> **PROVIDED PASSAGE**:
============
From: Florian Weimer <fw@deneb.enyo.de>
To: Mathieu Desnoyers <mathieu.desnoyers@efficios.com>
Cc: libc-alpha <libc-alpha@sourceware.org>,
carlos <carlos@redhat.com>, Rich Felker <dalias@libc.org>,
linux-api <linux-api@vger.kernel.org>,
Boqun Feng <boqun.feng@gmail.com>,
Will Deacon <will.deacon@arm.com>,
linux-kernel <linux-kernel@vger.kernel.org>,
Peter Zijlstra <peterz@infradead.org>,
Ben Maurer <bmaurer@fb.com>, Dave Watson <davejwatson@fb.com>,
Thomas Gleixner <tglx@linutronix.de>,
Paul <paulmck@linux.vnet.ibm.com>, Paul Turner <pjt@google.com>,
Joseph Myers <joseph@codesourcery.com>
Subject: Re: [RFC PATCH glibc 4/8] glibc: Perform rseq(2) registration at C startup and thread creation (v15)
Date: Thu, 19 Mar 2020 20:05:43 +0100 [thread overview]
Message-ID: <87fte4go6w.fsf@mid.deneb.enyo.de> (raw)
In-Reply-To: <900536577.4062.1584644126425.JavaMail.zimbra@efficios.com> (Mathieu Desnoyers's message of "Thu, 19 Mar 2020 14:55:26 -0400 (EDT)")
* Mathieu Desnoyers:
>> Inside glibc, you can assume __attribute__ support.
>
> OK, so the _Static_assert () could sit in sys/rseq.h
It requires a C11 compiler. In this case, you could use _Alignas.
>
>>
>>>>>> The struct rseq/struct rseq_cs definitions
>>>>>> are broken, they should not try to change the alignment.
============
> **SUPPLIED INFORMATION**:
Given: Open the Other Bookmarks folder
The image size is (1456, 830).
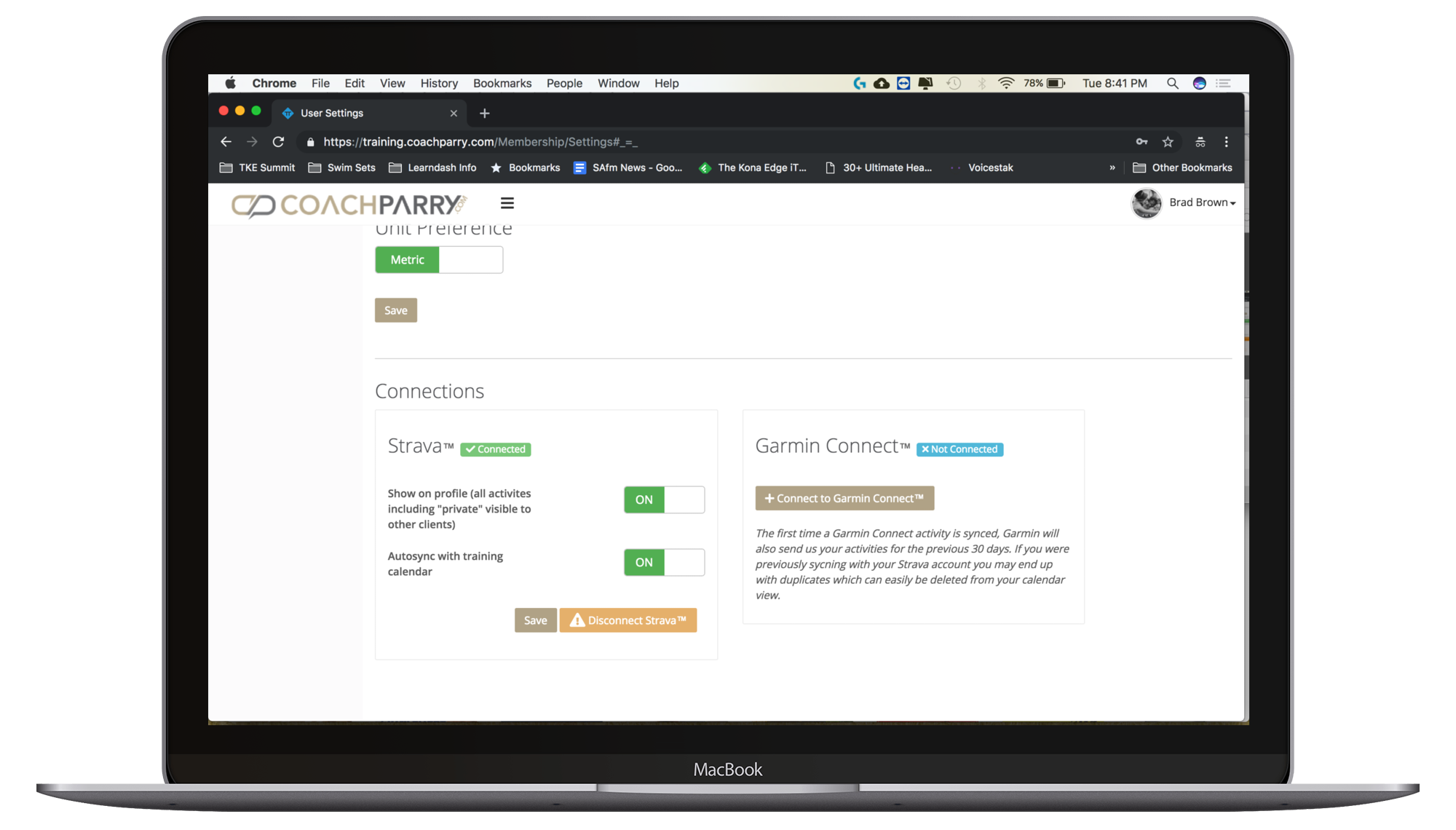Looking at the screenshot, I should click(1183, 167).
============
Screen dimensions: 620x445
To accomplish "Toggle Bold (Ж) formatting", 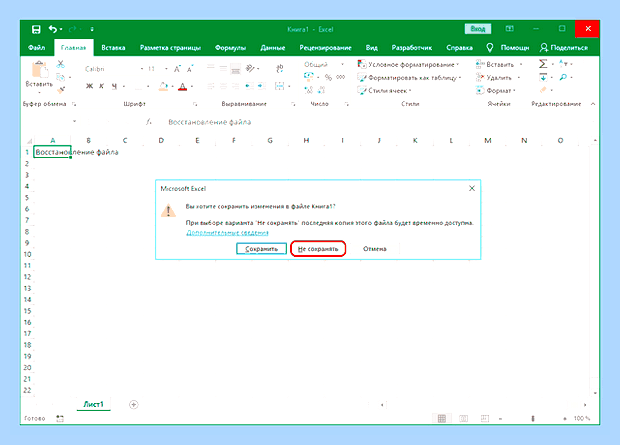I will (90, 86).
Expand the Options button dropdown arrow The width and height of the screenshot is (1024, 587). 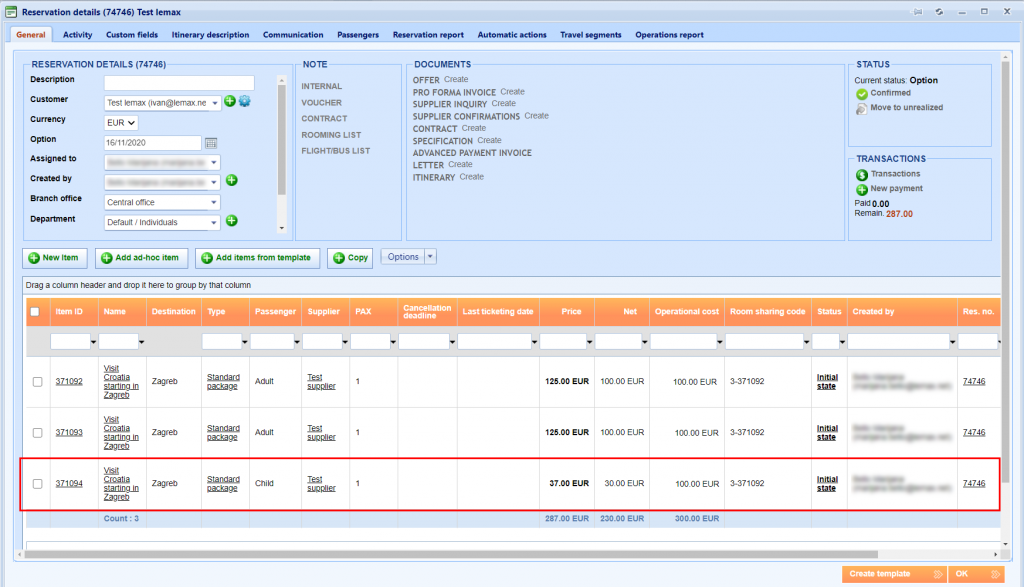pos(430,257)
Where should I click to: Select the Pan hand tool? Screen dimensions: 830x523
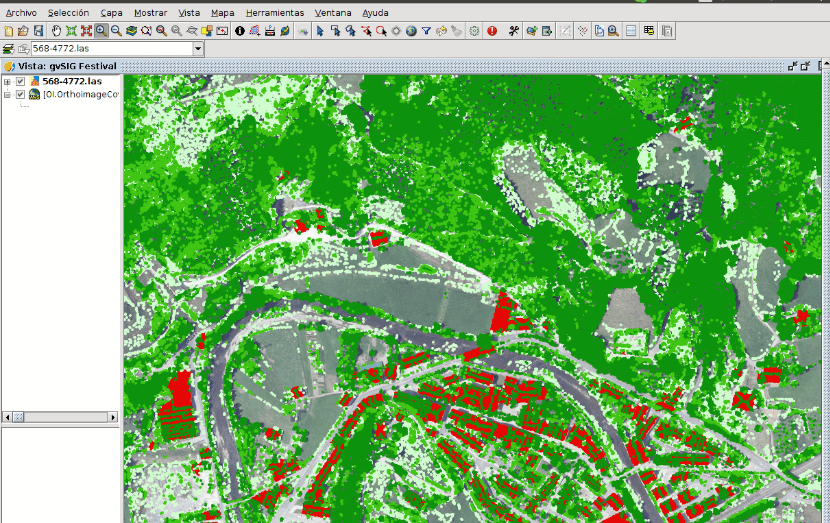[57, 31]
============
> **PROBLEM TO WORK ON**: Pick up the email reply about the glibc rseq registration patch after its last line and continue it.

> **RESULT FOR THIS EXERCISE**:
>>>>>
>>>>> AFAIU, this means we should ideally not have used __attribute__((aligned))
>>>>> in the uapi headers in the first place. Why is it broken ?
>>>>
>>>> Compilers which are not sufficiently GCC-compatible define
>>>> __attribute__(X) as the empty expansion, so you silently get a
>>>> different ABI.
>>>
>>> It is worth noting that rseq.h is not the only Linux uapi header
>>> which uses __attribute__ ((aligned)), so this ABI problem exists today
>>> anyway for those compilers.
>>
>> Yuck. Even with larger-than-16 alignment?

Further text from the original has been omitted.